### What you are asked to do
Copy, with no pictures, the line that contains "The width and" and each line after it down to the end of the entries below, exactly.

### Supplied material

----------------

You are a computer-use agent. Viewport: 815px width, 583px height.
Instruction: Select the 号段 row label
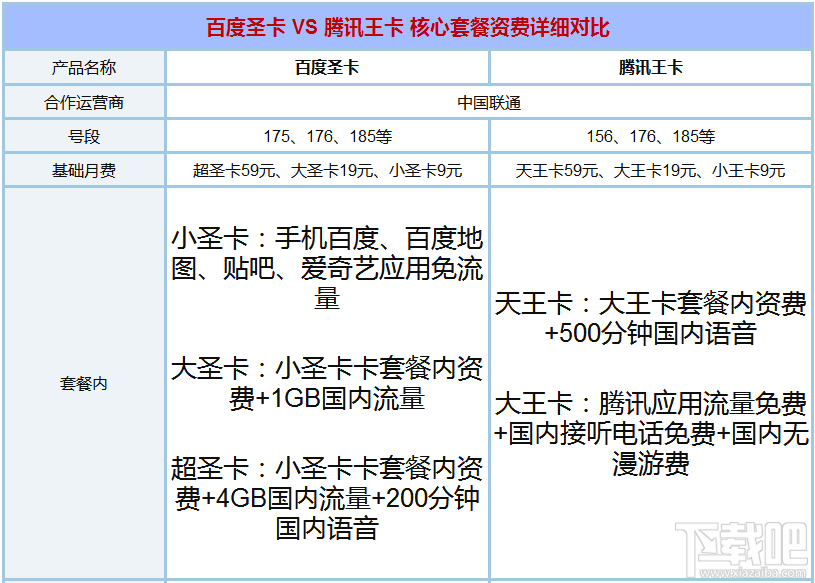coord(85,134)
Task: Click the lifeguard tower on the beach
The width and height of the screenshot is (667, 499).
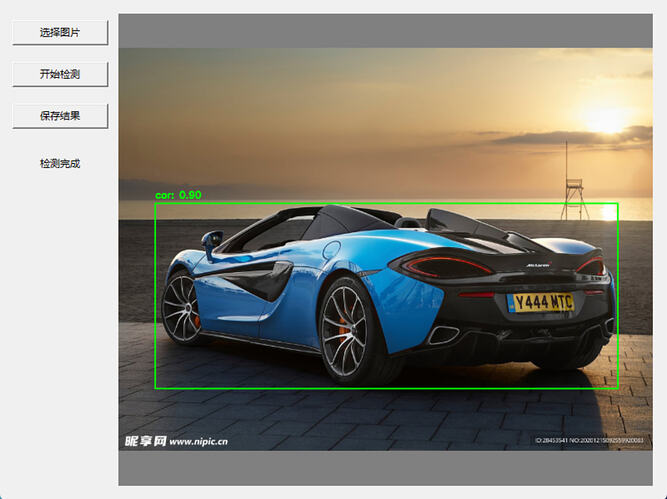Action: [573, 185]
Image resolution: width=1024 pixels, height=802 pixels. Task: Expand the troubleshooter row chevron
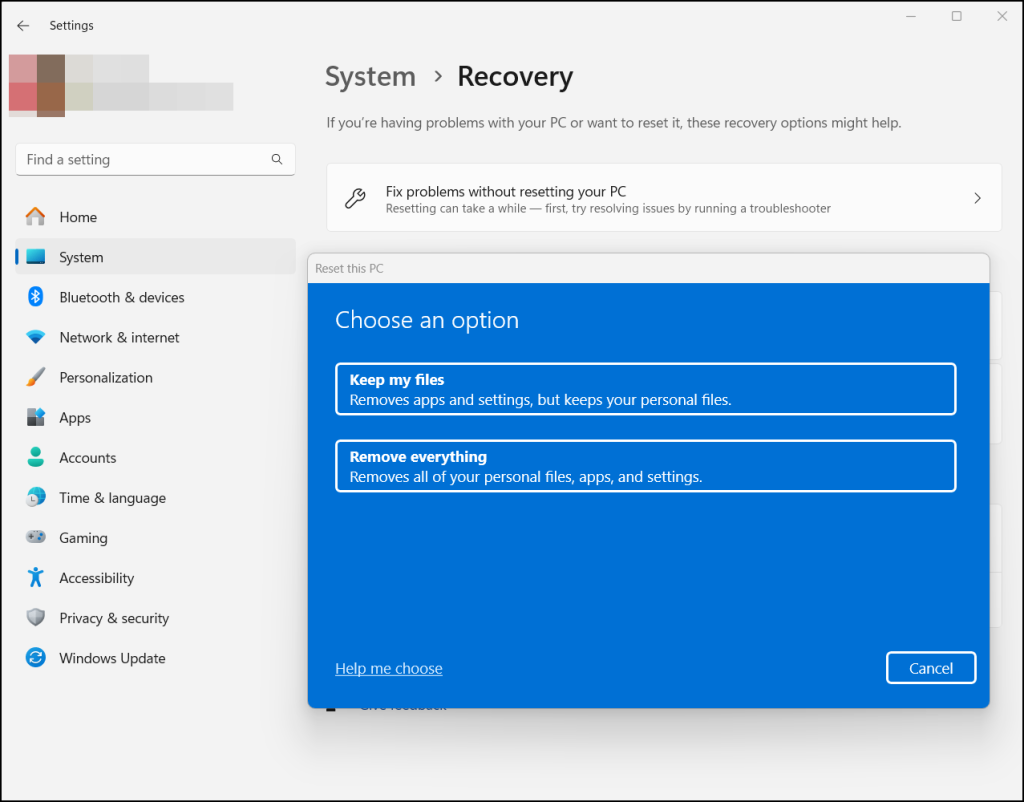tap(977, 197)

----------------

### Answer section
The width and height of the screenshot is (667, 499).
Action: [573, 185]
Image resolution: width=1024 pixels, height=802 pixels. Task: Expand the troubleshooter row chevron
tap(977, 197)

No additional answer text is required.